The comparison between the analysis and measured load–displacement curves are shown in Fig. 6, where TC denotes the test curve and SC denotes the simulation curve.

It can be seen from Fig. 6 that:

(1) The trends of the skeleton curve of different specimens were different. For specimens with a larger length-diameter ratio, the load gradually decreased after reaching the peak value. However, for those with a smaller length-diameter ratio, the load first decreased and then increased after reaching the peak value. This was due to the case that under the action of load, the specimens suffered deformation and the cross-section area increased, leading to the bearing capacity increases.

(2) The GC strength grade and the steel tube wall thickness had less influence on the trend of the skeleton curves, but had an obviously influence on the peak load. When the GC strength grade increased, the peak load increased to some extent, but the increased amplitude was smaller than that when the wall thickness of the steel tube increased.
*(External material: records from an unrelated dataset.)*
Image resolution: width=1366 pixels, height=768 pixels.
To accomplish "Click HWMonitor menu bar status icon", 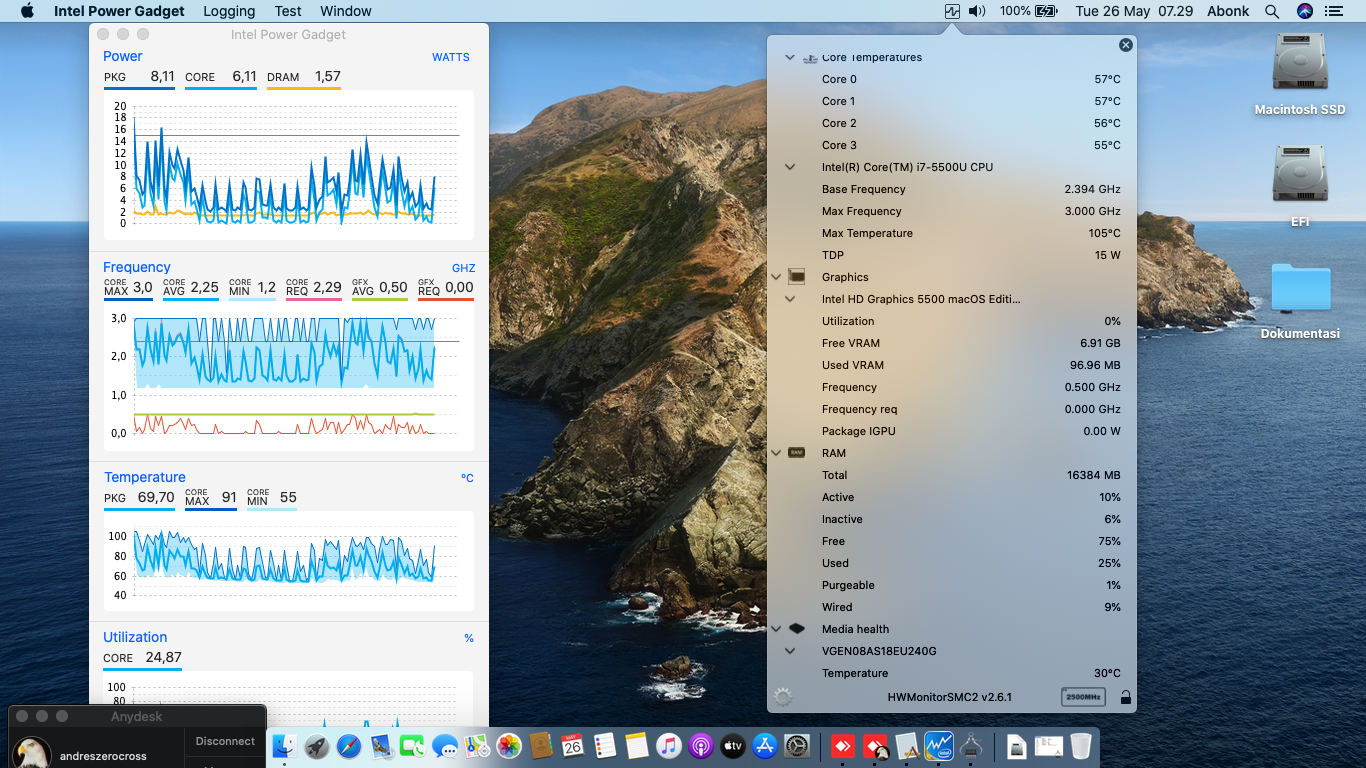I will (951, 11).
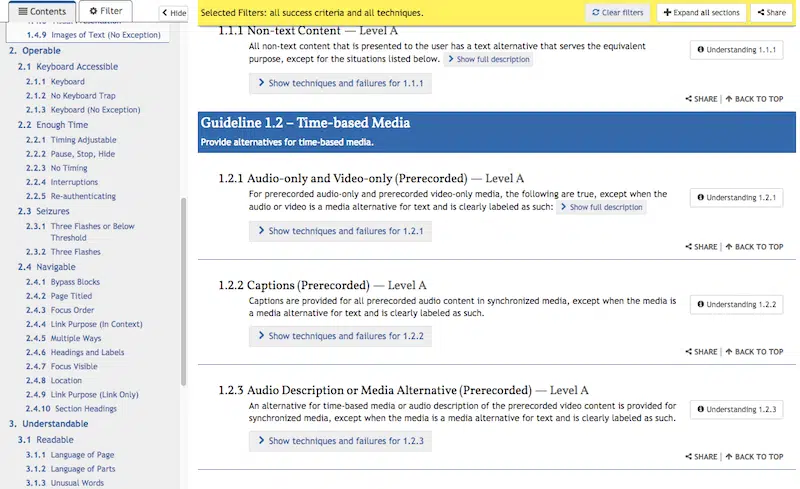Open Understanding 1.1.1 info button
Screen dimensions: 800x489
[x=736, y=50]
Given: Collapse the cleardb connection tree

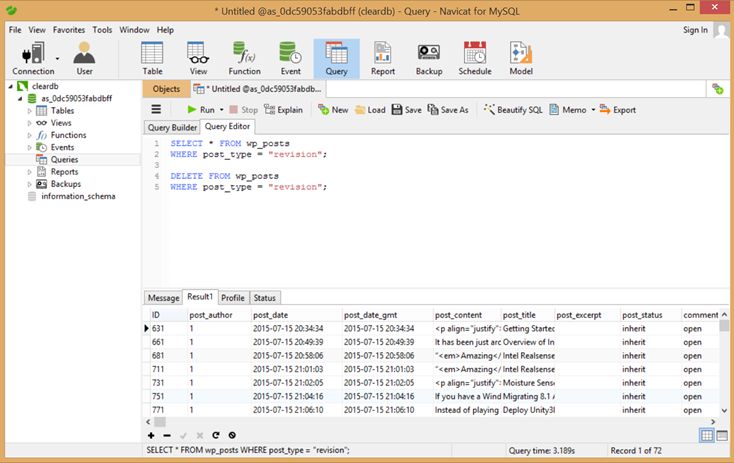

(3) For specimens GC1-E1 and GC1-F1, the simulation and measured skeleton curves roughly represented the same trend. This was manifested mainly by the differences in peak load, and the simulation peak was lower than the test value. This is because the concrete has a more significant accumulation effect of plastic damage, leading to the simulation results being lower than the actual test values.

Conclusions

(1) Different design parameters had different effects on the bearing capacity of specimens, and the length-diameter ratio had more significant effects on the bearing capacity of specimens. Increasing the strength of GC, increasing the wall thickness of the steel tube, and reducing the length-diameter ratio could effectively improve the bearing characteristics of circular GCFST columns. The higher the GC strength, the larger the wall thickness of the steel tube and the smaller the length-diameter ratio, the greater the average compression force and energy dissipation characteristics of the specimens.

(2) The ductility of the GCFST columns was better, which can effectively alleviate the weakness of the high brittleness of the GC. The variation and development laws of the stiffness degradation curves of all members were basically the same. At the early stage of loading, the members were in the elastic stage and the stiffness degradation speed was higher, presenting a linear development trend. In the later stage of loading, the stiffness slowly degraded and tended to be steady. The length-diameter ratio of the specimens has a more significant influence on the initial stiffness of the members. The smaller the length-diameter ratio, the stronger the restraint effect and the greater the initial stiffness of the members.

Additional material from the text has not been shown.